10 Sep - 05 Nov 2011
Vernissage le 09 Sep 2011

Lorsque Barthes lit «Le Bleu est à la mode cette année», il entend cette proposition comme une structure sémantique qui établit une relation d’équivalence entre un concept («La mode cette année») et une forme («le bleu»). Cet énoncé définira la relation entre l’art conceptuel et le Pop art dans les oeuvres d’Eduardo Costa et de Tobias Kaspar.

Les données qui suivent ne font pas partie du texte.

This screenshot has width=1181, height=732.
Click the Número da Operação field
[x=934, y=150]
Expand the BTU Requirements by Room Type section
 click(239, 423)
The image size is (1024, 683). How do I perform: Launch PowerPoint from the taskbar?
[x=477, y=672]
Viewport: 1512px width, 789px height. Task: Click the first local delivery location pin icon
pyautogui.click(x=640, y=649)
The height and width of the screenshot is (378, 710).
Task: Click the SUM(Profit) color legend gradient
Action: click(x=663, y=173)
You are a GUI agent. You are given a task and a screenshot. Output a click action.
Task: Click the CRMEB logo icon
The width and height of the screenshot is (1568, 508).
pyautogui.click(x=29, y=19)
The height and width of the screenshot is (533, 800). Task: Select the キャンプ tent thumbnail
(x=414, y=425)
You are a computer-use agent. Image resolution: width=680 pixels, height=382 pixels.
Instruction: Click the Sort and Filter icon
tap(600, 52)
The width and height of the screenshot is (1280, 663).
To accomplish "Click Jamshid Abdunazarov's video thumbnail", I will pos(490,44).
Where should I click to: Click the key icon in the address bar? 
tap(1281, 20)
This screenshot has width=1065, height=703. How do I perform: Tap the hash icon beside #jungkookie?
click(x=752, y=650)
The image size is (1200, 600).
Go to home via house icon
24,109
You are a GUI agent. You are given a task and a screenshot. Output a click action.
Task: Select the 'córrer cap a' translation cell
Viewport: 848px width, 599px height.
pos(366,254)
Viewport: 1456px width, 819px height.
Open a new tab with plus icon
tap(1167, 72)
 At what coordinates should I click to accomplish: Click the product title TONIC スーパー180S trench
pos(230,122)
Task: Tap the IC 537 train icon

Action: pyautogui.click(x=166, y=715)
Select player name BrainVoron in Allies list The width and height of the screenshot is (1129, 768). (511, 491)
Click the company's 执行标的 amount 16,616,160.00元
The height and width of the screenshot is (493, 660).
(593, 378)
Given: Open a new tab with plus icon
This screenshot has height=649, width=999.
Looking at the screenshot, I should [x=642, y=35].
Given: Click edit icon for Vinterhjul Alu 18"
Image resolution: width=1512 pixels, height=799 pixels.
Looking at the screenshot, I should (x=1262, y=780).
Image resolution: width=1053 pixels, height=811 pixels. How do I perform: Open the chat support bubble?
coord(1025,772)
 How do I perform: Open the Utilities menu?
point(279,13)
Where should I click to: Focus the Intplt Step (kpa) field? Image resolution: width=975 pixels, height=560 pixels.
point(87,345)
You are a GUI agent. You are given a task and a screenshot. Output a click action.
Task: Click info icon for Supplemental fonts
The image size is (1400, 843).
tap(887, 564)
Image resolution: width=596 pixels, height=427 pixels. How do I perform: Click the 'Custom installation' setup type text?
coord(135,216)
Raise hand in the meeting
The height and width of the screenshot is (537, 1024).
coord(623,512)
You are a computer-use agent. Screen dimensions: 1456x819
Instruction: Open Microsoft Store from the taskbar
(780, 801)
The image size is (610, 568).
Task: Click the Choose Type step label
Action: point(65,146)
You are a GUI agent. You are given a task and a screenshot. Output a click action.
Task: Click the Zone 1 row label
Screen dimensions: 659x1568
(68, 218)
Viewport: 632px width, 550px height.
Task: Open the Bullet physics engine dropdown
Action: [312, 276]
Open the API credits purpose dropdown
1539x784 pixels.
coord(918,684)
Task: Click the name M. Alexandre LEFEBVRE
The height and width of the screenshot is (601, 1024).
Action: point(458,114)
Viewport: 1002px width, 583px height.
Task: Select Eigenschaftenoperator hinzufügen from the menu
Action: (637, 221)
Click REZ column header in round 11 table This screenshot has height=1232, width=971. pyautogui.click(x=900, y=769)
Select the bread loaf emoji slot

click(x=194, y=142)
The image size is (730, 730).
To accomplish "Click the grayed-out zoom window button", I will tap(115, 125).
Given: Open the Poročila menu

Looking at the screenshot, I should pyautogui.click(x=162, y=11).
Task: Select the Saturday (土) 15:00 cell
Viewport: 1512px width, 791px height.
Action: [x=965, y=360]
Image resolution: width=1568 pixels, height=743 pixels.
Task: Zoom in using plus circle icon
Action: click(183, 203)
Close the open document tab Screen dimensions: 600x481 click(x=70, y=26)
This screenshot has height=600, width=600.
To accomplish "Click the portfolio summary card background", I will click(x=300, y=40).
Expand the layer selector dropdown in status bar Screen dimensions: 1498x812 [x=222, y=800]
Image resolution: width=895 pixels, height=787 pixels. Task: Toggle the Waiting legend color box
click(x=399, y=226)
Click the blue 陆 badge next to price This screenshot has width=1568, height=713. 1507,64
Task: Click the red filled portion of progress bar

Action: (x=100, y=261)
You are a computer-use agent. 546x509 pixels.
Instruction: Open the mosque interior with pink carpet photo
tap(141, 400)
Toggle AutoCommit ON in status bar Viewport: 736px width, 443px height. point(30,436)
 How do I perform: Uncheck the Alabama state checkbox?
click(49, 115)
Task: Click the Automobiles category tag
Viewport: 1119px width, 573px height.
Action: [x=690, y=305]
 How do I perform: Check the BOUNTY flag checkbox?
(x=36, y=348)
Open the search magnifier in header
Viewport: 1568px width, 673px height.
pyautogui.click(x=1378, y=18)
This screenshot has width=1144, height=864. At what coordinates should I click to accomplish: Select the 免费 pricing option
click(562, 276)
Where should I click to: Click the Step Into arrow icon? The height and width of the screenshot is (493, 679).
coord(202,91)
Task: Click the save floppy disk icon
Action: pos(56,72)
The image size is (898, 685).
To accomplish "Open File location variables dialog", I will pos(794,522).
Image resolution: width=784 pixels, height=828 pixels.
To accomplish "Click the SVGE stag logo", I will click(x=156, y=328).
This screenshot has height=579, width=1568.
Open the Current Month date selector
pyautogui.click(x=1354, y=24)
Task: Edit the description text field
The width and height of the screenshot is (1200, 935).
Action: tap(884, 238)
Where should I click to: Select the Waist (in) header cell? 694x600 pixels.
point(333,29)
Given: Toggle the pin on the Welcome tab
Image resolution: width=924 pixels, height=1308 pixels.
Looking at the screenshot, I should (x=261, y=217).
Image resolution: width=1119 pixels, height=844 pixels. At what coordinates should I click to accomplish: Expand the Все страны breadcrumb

Eduardo Costa, Tobias Kaspar
Le Bleu est à la mode cette année

L’exposition «Le Bleu est à la mode cette année» emprunte son titre à l’article rédigé par Roland Barthes en 1960, publié dans la Revue Française de Sociologie. Cette note, sur la recherche des unités signifiantes dans le vêtement de mode, construite à partir de la phraséologie extraite d’un journal de mode, telle que «l’accessoire fait le printemps», nous énonce que la mode est un langage plein de détours métaphoriques, qui se prête à une méthode d’analyse linguistique.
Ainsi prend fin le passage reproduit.